Une variante peut être réalisée avec des hélicoptères, volant à basse altitude.
Ce système n’est réellement efficace qu’en cas d’inversion thermique.
Ici en Andalousie, les gels habituellement dangereux sont des gels par advection, pour lesquels ce système ne fonctionne pas, puisqu’il n’y a pas de plafond d’inversion thermique.
Ce système n’est efficace que si les conditions sont réunies. Il représente aussi une très forte consommation énergétique.


Le chauffage.
C’est le premier système antigel jamais utilisé en agriculture, avec des chaufferettes au fioul. Ce système a été abandonné à cause de son coût et de la pollution qu’il provoque.
On utilise désormais des systèmes à base de paraffine, dont le pouvoir calorifique est connu et la production de fumée très faible. La paraffine étant un sous-produit de raffinage, son coût est abordable.
Il s’agit tout simplement de produire des calories pour compenser le refroidissement.
C’est le système que nous utilisons ici. L’efficacité dépend du nombre de pots allumés. Plus il fait froid, plus on en allume.
Ce système a pourtant deux inconvénients, le besoin de main d’œuvre de nuit, et le risque de fumées. L’allumage est manuel. Il faut donc avoir du personnel disponible à n’importe quelle heure de la nuit durant la période de risque.
Quant au risque de fumée, il dépend essentiellement du type de paraffine, mais aussi des conditions de la nuit de gel. Le vent réduit  l’efficacité de la protection tout en augmentant la production de fumée, qui est avant tout un signe de mauvaise combustion.

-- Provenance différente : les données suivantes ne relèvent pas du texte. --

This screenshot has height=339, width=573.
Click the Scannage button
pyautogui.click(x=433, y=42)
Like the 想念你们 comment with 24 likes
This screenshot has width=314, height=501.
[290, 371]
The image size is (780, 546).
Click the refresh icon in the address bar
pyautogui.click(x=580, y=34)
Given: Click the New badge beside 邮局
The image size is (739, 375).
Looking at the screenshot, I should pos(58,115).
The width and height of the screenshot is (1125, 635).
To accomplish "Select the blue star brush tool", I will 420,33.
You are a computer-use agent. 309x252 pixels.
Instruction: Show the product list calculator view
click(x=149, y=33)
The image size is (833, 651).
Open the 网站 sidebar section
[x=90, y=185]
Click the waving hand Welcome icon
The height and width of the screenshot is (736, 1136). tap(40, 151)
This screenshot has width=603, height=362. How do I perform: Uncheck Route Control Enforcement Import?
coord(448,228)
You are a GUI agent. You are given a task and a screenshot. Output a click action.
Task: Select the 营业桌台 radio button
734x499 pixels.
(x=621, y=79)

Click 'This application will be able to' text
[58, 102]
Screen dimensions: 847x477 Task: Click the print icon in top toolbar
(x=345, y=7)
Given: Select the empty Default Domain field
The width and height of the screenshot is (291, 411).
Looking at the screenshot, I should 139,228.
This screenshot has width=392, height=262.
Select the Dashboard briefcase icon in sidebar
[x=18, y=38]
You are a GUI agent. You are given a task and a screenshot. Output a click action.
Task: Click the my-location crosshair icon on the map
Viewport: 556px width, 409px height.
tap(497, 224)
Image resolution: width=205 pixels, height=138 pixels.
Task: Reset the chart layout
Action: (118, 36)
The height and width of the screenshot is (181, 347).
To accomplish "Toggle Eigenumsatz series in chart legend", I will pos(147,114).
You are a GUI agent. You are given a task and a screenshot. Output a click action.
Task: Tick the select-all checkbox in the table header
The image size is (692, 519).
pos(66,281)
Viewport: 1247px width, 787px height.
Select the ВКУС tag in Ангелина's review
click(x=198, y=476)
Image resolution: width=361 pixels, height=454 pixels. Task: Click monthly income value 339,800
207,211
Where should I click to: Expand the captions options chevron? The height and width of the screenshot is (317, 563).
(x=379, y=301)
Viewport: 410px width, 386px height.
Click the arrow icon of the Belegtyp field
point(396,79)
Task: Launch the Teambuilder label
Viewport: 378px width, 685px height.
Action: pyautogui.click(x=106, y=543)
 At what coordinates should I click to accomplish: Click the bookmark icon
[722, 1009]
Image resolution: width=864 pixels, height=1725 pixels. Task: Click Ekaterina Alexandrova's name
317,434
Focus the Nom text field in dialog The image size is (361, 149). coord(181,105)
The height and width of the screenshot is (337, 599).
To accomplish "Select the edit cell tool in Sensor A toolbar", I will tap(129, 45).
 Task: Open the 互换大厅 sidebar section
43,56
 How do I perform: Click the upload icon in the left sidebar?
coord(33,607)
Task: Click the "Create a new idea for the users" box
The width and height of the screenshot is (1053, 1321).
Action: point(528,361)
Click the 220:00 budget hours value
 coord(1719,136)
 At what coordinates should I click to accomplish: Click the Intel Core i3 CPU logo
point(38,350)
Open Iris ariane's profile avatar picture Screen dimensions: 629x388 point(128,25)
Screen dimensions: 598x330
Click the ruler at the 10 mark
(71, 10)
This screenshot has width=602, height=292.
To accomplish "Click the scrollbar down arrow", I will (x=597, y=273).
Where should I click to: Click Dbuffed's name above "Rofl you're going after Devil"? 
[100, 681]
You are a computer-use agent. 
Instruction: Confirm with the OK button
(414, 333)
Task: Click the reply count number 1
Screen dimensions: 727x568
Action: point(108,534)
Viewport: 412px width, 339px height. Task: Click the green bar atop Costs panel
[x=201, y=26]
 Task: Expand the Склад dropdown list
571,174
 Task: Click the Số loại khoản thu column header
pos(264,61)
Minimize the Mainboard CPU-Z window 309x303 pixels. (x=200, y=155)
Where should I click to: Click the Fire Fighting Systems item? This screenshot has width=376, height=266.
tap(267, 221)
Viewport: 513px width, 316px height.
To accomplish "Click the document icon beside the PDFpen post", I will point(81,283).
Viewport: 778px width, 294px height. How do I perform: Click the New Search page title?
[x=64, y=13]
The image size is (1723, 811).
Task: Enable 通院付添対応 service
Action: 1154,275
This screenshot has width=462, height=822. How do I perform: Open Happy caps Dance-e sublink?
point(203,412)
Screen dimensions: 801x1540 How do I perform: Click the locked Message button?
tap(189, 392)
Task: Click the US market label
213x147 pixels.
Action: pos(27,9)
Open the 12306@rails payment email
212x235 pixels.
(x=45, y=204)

Ces systèmes représentent ce qu’on appelle la protection active, c’est-à-dire l’intervention de l’agriculteur.
Mais il existe aussi des moyens de protection dite passive, c’est-à-dire des moyens et techniques qui permettent de réduire le risque de dégâts.
Chaque parcelle, en fonction de sa configuration ou de son environnement, va être plus ou moins sensible. On peut citer :
-       Une pente marquée va réduire le risque en haut mais peut l’augmenter en bas.
-       Pour éviter l’accumulation du froid dans les zones basses, éviter la plantation de haies, de bois, de broussailles à ces endroits ou la construction de bâtiments, bref de tout obstacle pouvant empêcher le froid de s’écouler.
-       La proximité des nappes d’eau superficielles (lacs, étangs, rivières), réduit aussi le risque, spécialement si elles sont placées du côté de l’arrivée habituelle du froid.
-       La couverture végétale du sol. Cette technique, très bénéfique sur le plan agronomique, augmente le risque de gel. Il faudra donc au minimum réaliser un fauchage court à l’approche du froid.
-       L’état d’humidité du sol. Un sol sec libère moins d’énergie qu’un sol humide, augmentant ainsi le risque.
-       Le choix des cultures. Les zones sensibles seront réservées à des cultures peu sensibles ou tardives, pour réduire le risque de dégât provoqué par le froid.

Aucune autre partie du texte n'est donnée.